Jan 26, 2017 - Sale 2435

Sale 2435 - Lot 39

Price Realized: $ 9,375
?Final Price Realized includes Buyer’s Premium added to Hammer Price
Estimate: $ 4,000 - $ 6,000
PRIVAT-LIVEMONT (1861-1936) [LA VAGUE.] 1897.
20 1/2x27 1/4 inches, 52x69 1/4 cm.
Condition A: errant pencil mark in lower margin; stain and mat staining in margins. Matted and framed.
In the second half of the 19th century, Paris, the Impressionists, the young Art Nouveau poster artists and much of artistic Europe were all under the spell of Japanese Ukiyo-e (Floating World) woodblock prints. Among the most famous of these prints was Katsushika Hokusai's The Wave. The influence of the Japanese print could be found in paintings and posters.

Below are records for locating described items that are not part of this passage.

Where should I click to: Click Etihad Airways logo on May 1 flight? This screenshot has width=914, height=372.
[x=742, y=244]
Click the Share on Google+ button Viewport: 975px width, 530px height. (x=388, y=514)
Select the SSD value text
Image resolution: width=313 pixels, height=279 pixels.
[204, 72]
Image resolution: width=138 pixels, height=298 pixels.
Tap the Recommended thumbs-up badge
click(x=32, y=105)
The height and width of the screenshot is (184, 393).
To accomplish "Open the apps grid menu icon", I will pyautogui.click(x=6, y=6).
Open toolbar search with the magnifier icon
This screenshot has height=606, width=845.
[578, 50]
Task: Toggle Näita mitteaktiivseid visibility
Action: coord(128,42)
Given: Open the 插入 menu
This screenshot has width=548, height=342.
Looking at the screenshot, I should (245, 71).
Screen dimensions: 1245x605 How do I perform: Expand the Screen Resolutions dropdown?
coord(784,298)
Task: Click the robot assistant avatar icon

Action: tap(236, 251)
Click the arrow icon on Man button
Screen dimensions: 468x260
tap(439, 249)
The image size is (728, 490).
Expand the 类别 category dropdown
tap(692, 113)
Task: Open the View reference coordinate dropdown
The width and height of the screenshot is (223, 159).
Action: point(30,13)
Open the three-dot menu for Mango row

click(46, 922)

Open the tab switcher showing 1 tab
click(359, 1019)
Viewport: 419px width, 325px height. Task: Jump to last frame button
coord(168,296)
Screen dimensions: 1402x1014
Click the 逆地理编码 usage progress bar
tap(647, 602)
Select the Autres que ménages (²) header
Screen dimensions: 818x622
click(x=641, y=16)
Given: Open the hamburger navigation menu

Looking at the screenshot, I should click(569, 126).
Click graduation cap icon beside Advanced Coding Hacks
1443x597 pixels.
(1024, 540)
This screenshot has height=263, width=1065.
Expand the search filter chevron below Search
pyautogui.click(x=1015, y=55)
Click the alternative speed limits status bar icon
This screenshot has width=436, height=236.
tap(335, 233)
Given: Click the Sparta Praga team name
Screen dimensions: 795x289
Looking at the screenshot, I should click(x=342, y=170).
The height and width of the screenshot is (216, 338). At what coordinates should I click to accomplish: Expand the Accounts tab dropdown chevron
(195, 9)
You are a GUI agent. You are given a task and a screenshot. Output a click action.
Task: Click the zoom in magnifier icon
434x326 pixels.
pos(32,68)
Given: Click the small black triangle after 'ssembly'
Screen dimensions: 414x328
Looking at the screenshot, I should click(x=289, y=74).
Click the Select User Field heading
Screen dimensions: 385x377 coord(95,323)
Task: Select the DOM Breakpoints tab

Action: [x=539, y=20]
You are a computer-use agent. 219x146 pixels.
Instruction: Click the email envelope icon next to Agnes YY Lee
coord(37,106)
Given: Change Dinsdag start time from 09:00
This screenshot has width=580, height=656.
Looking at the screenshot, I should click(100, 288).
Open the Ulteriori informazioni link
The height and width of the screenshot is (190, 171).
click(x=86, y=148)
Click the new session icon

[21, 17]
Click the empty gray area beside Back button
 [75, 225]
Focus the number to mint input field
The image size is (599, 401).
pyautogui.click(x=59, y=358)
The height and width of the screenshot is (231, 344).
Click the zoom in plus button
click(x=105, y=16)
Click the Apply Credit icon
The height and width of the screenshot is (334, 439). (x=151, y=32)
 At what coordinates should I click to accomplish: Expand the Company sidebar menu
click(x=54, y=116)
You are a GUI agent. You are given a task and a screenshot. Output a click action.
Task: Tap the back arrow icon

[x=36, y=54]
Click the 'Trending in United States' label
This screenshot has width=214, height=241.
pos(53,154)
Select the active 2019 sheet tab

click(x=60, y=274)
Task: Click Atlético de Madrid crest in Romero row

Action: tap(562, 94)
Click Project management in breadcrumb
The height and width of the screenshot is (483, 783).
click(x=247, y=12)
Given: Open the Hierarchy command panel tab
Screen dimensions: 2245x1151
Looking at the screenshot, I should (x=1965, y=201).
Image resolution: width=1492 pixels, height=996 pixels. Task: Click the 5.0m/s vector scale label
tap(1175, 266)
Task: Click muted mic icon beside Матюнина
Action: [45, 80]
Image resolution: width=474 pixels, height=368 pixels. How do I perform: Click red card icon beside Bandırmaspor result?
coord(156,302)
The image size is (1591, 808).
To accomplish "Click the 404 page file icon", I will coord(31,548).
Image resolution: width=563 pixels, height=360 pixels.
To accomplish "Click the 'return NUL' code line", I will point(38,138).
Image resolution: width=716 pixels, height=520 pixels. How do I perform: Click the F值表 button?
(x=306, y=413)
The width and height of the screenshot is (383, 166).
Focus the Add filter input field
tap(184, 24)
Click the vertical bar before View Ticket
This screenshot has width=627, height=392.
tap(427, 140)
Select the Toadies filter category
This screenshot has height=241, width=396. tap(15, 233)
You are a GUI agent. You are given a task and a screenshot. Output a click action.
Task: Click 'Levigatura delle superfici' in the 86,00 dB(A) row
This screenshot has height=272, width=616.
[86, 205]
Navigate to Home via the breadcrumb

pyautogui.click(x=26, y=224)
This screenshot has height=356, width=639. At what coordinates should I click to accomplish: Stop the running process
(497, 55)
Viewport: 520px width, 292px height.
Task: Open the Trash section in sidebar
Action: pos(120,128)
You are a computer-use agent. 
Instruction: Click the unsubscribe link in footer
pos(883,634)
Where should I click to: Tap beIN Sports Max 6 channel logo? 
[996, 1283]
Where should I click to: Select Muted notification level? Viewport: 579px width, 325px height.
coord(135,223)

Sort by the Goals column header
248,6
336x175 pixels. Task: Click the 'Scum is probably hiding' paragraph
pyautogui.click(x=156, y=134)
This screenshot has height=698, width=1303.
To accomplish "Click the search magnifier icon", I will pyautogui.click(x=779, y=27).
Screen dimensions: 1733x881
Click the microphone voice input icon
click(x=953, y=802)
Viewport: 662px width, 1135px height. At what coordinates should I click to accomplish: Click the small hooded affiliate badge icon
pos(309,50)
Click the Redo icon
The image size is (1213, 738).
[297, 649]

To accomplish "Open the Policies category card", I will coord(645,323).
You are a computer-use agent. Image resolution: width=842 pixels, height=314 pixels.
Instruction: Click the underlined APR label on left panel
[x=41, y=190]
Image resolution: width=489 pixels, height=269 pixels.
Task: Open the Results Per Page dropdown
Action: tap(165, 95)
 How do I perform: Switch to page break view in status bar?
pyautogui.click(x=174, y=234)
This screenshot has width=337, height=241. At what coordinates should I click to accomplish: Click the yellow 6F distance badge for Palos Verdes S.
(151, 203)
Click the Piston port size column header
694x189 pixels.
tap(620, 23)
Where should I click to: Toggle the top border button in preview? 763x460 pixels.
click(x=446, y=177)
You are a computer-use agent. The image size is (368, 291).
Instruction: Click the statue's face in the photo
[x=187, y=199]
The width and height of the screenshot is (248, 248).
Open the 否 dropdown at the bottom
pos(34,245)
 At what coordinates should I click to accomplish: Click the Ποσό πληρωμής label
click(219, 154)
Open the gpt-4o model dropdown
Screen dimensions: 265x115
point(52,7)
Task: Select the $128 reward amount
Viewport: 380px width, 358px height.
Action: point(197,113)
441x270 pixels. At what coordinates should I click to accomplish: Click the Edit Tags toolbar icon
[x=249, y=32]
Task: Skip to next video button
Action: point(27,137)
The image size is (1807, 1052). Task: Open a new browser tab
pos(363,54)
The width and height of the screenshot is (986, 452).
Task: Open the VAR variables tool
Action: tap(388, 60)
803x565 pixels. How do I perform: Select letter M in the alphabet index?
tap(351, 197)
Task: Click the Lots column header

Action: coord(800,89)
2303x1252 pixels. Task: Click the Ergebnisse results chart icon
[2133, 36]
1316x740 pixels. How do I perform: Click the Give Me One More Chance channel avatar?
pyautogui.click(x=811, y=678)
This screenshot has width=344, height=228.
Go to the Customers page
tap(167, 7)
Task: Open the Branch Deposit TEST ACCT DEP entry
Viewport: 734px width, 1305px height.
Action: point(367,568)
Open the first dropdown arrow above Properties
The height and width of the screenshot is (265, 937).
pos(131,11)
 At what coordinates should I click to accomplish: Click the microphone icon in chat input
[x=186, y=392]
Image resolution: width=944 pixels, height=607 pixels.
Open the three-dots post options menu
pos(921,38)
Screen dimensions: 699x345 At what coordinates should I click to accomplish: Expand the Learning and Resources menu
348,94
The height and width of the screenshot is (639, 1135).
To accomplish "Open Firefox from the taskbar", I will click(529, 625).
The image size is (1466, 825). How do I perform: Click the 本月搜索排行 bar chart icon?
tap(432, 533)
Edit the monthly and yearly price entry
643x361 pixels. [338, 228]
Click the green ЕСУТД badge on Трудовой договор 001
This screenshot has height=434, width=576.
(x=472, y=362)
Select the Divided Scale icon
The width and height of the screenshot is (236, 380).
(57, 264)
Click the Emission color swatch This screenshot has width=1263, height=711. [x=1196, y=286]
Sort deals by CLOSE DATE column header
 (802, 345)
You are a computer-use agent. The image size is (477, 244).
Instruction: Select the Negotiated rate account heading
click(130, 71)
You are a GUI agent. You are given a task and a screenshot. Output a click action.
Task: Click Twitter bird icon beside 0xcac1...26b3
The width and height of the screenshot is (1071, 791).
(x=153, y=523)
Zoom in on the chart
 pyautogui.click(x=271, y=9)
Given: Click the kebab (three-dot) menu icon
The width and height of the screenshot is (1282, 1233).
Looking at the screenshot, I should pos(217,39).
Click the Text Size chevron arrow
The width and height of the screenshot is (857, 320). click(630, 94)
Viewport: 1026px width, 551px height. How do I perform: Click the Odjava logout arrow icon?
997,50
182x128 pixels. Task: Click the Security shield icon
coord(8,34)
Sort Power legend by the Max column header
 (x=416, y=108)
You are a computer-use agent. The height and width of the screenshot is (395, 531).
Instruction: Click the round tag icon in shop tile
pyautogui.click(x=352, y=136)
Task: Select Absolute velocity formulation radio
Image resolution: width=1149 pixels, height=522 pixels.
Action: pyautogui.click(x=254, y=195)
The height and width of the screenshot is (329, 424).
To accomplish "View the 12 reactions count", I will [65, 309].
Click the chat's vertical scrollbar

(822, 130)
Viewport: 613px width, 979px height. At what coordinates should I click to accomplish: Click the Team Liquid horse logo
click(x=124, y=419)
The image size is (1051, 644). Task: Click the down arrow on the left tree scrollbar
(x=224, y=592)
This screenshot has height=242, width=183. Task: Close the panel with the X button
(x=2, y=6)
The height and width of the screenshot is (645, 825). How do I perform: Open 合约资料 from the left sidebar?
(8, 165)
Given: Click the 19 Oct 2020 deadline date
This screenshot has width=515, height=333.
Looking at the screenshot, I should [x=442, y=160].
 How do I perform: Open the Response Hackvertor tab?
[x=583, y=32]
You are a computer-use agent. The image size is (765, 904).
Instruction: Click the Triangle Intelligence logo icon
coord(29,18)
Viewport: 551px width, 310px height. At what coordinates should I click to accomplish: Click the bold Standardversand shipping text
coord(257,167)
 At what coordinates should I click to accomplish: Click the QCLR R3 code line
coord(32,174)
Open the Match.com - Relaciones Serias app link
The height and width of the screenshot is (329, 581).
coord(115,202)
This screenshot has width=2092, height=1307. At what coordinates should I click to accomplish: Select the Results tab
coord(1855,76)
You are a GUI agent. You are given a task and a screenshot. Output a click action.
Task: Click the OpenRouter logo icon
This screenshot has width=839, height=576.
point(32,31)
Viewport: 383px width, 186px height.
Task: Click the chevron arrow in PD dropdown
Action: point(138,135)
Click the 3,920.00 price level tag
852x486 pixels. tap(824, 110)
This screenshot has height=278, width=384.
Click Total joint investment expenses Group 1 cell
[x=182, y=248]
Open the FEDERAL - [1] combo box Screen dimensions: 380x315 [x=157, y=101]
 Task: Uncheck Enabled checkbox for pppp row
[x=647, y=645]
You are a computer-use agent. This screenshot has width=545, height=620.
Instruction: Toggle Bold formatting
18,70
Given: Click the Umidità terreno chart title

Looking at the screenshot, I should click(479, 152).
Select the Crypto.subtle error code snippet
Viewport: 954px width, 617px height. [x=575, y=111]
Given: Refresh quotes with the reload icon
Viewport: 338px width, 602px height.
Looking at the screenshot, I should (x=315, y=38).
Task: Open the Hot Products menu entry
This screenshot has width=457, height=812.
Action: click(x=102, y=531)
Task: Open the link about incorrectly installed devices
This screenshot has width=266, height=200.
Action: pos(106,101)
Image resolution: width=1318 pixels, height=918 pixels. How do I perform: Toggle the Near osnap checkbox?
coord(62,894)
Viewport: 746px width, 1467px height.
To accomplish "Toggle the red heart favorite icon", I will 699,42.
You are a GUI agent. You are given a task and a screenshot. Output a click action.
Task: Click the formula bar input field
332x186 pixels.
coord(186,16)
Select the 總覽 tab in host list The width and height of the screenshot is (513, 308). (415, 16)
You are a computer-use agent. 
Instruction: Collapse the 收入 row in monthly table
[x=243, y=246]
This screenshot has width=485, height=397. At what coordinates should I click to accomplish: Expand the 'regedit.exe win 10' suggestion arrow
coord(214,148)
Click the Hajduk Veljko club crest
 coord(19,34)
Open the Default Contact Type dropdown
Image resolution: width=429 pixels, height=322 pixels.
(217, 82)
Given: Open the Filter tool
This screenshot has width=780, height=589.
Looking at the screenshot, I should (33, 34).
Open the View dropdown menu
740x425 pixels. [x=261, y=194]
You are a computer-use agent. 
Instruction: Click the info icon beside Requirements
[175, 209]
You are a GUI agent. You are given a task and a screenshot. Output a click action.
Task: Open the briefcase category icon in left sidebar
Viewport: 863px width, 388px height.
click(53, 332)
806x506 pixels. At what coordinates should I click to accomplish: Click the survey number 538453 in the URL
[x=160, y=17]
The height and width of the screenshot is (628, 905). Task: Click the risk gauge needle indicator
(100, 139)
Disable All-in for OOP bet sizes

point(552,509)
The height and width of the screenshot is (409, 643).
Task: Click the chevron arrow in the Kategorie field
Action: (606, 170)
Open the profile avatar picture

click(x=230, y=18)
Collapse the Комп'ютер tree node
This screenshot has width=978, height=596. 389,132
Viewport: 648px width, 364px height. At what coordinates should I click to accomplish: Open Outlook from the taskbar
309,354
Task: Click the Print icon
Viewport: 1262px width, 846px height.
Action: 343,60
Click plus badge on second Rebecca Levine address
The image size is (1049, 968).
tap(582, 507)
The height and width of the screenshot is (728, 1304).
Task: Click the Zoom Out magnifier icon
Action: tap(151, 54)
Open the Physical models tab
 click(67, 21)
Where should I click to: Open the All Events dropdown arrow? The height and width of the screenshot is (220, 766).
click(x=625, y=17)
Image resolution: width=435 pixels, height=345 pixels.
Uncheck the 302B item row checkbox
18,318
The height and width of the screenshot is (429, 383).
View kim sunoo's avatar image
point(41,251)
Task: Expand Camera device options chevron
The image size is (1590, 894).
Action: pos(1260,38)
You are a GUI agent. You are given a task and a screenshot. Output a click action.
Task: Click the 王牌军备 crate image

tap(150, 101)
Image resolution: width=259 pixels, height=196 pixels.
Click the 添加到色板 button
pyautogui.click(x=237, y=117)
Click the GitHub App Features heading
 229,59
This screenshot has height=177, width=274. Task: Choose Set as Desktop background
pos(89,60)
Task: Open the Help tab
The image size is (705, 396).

For Livemont to actually take on making a print of a wave himself was certainly a brazen idea. The result, however, was worthy of its original namesake; it was his best decorative panel and a masterpiece of lithography. He harmoniously intertwines the tidal, windswept and frothy hair of an ethereal woman (adorned with golden seashells) with the sea itself. Livemont was no stranger to depicting the ocean; in 1896 he designed a poster for Cabourg, with a red-haired woman amidst the waves off the French coast, and he created this languid print the following year. Octavus Manus, a contemporary critic, explains that the image "printed in four shades . . . and highlighted in gold, it achieves as an art form, the highest degree of skill. The superimposing hues, thanks to the perfect registering, varies the effects harmoniously, and the skillful graduation of the tinting gives the entire work an infinite delicacy" (Belle Epoque II p. 49). Gold 199, Belle Epoque II 70.